:: What is required ::
Using the ESD protection text below, state whether each statement agrees with it, answering yes or no and quoting the deciding words. (a) FIG. 2 shows the prior art circuit during a negative ESD event at a PAD node with respect to the supply voltage VDDIO. (b) The first PMOS transistor has its drain coupled to the supply voltage. (c) FIGS. 7A and 7B use a frequency of 100 KHz at the driver input node.
** Start Text passage **
In the above three embodiments, the output driver may include a first PMOS transistor having its source coupled to the supply voltage, its drain coupled to the PAD, and its gate coupled to a second logic circuit.

BRIEF DESCRIPTION OF THE DRAWINGS

FIG. 1 is a block diagram of a prior art electrostatic discharge (ESD) protection circuit when undergoing a ‘positive’ ESD event at a PAD node with respect to the ground VSSIO.

FIG. 2 is a block diagram of the prior art ESD protection circuit when undergoing a ‘negative’ ESD event at a PAD node with respect to the supply voltage VDDIO.

FIG. 3 is a block diagram of a first embodiment of an ESD protection circuit disclosed herein.

FIG. 4 is a block diagram of a second embodiment of an ESD protection circuit disclosed herein.

FIGS. 5A and 5B show a comparison between transistor currents of the driver circuit with ESD protection circuit disclosed herein (FIG. 5A) and transistor currents of the driver circuit with a prior art ESD protection circuit during an ESD event, considering that the voltage drop across the ESD network is equal to or greater than the breakdown voltage of the device (FIG. 5B).

FIGS. 6A and 6B show a comparison between leakage currents of the driver circuit with ESD protection circuit disclosed herein (FIG. 6A) and leakage currents of the driver circuit prior art ESD protection circuit (FIG. 6B) during normal operation of the circuit with a pulse rise and fall time of 100 psec and a frequency of 100 KHz at the driver input node.

FIGS. 7A and 7B show another comparison between leakage currents of the driver circuit with ESD protection circuit disclosed herein (FIG. 7A) and leakage currents of the prior art ESD protection circuit (FIG. 7B) during normal operation of the circuit with pulse rise and fall time of 100 psec and a frequency of 200 MHz at the driver input node.
** End Text passage **
** Start Records provided **
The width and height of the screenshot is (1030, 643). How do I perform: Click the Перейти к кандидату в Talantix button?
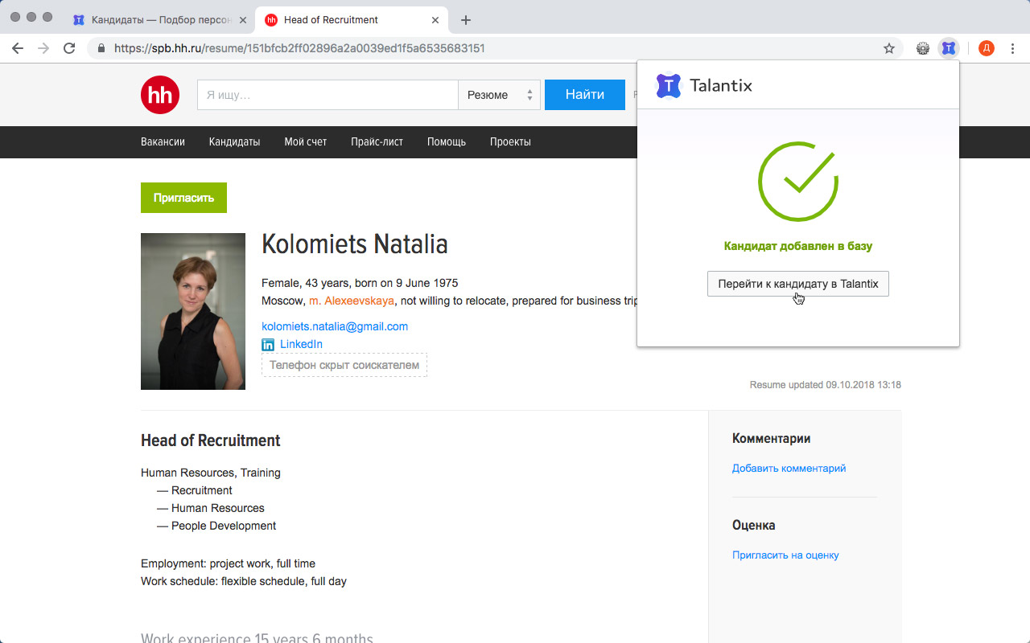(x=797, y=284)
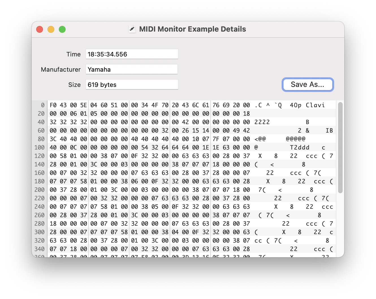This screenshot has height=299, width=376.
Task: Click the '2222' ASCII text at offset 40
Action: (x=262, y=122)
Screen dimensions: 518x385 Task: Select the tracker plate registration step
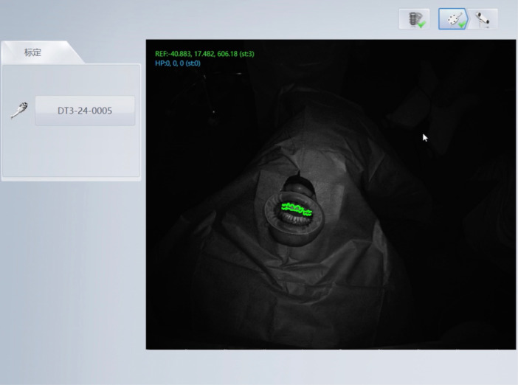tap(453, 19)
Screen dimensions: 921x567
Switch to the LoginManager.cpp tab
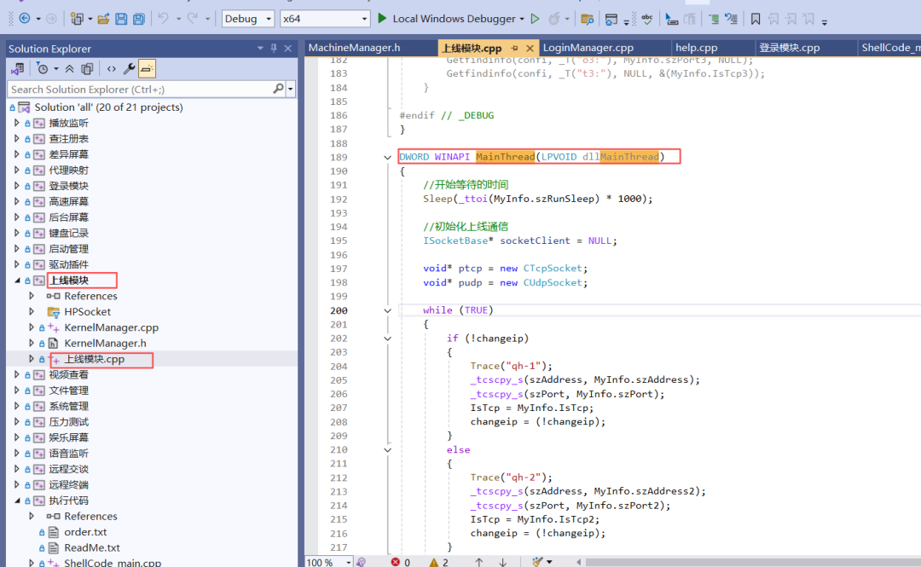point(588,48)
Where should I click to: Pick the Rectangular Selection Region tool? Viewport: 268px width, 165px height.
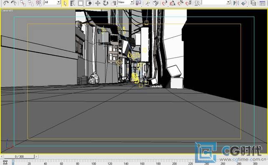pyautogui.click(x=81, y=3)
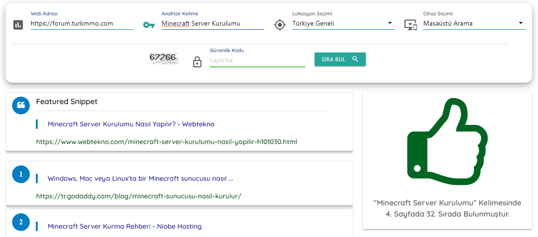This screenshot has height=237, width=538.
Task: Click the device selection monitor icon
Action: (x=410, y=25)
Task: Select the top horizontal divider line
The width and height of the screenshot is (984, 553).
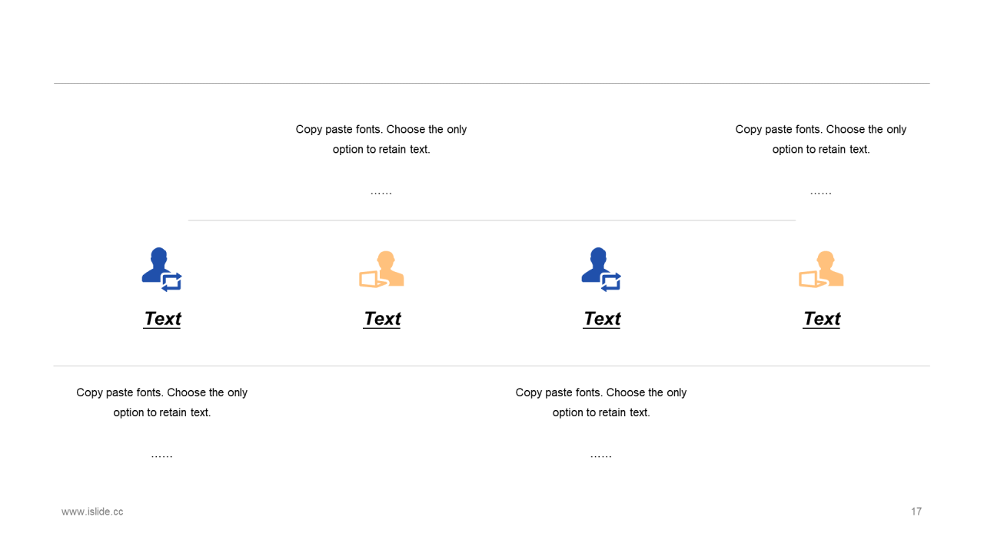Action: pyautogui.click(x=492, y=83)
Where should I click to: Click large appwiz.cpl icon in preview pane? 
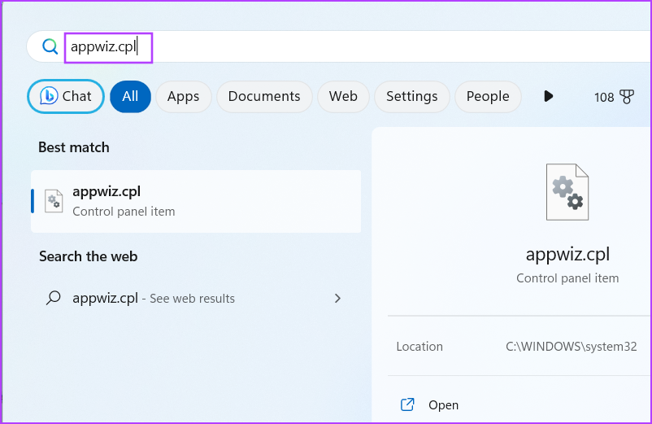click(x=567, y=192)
** End Records provided **
** Start Records provided **
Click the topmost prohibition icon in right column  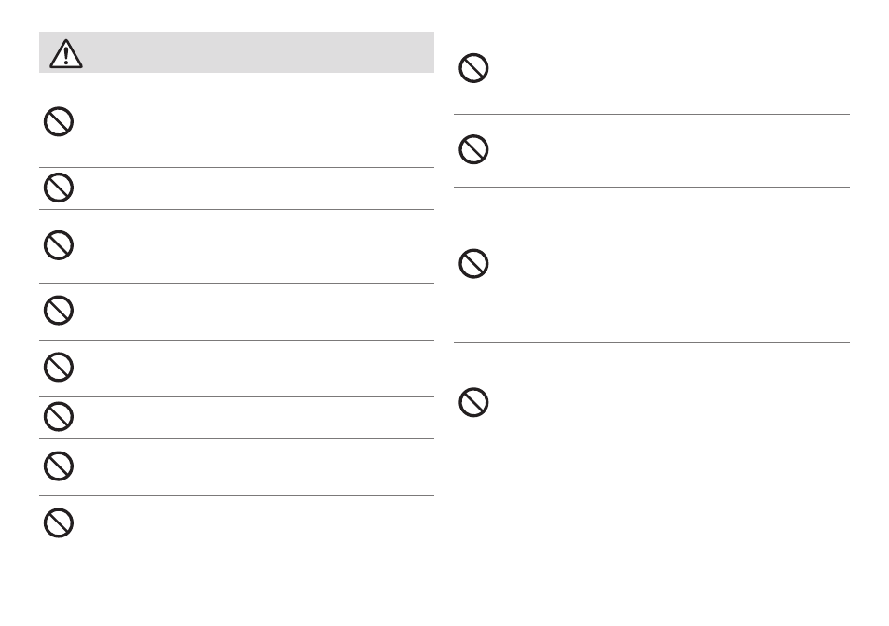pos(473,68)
** End Records provided **
** Start Records provided **
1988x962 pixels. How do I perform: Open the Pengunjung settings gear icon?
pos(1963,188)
** End Records provided **
:: Solution to this problem ::
(a) Yes: "FIG. 2 is a block diagram of the prior art ESD protection circuit when undergoing a ‘negative’ ESD event at a PAD node with respect to the supply voltage VDDIO."
(b) No: "its source coupled to the supply voltage, its drain coupled to the PAD"
(c) No: "a frequency of 200 MHz at the driver input node"